## How to complete this task
Determine how many lines in the entries below contain the word "will". The reply is that number alone.

Extracted records Start Marker

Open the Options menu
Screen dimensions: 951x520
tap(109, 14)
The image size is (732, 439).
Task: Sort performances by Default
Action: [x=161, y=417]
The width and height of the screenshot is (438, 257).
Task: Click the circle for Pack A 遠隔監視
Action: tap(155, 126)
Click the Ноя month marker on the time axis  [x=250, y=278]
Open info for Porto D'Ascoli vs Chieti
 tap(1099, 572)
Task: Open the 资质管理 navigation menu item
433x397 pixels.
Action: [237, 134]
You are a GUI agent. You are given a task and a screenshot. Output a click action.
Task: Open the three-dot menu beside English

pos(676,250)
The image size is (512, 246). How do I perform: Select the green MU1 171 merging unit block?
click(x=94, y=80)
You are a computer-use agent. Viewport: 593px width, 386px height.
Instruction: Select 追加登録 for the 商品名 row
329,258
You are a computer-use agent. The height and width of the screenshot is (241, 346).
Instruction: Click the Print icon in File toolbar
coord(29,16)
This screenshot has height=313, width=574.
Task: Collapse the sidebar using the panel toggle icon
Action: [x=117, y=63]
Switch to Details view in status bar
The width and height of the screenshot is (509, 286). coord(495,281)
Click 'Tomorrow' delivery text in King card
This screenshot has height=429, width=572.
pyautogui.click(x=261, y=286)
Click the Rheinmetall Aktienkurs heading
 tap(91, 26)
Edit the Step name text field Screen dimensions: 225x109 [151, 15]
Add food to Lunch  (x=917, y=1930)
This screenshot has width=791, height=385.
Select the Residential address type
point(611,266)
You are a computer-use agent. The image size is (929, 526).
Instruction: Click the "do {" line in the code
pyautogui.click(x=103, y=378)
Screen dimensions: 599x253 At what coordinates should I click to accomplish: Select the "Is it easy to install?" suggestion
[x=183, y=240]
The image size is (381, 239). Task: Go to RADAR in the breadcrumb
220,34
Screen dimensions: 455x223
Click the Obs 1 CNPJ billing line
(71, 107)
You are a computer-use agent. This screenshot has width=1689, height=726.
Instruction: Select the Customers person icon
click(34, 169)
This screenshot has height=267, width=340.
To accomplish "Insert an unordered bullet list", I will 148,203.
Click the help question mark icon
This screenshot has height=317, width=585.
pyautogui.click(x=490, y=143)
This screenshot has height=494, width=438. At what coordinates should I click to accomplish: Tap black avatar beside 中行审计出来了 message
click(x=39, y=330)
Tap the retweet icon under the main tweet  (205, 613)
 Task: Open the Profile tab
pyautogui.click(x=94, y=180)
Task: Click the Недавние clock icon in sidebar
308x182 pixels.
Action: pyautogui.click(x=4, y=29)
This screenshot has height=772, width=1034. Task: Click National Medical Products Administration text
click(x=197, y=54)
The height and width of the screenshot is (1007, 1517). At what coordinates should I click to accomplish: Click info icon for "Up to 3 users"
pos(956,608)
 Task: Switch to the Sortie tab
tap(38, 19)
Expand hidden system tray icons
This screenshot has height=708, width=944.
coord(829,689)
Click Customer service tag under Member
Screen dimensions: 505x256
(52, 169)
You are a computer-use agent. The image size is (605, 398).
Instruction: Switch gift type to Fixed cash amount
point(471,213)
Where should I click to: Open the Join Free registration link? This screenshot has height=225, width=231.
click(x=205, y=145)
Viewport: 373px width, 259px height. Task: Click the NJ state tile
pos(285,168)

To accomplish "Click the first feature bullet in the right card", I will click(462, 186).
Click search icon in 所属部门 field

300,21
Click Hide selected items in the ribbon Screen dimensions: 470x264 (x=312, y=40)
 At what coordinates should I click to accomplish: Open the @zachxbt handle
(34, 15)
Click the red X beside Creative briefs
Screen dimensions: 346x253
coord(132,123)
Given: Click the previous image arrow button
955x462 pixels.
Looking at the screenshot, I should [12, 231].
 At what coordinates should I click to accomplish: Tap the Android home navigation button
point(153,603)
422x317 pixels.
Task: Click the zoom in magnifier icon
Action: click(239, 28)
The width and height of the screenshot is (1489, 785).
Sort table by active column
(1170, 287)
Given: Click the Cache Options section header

Extracted records End Marker

## Solution
2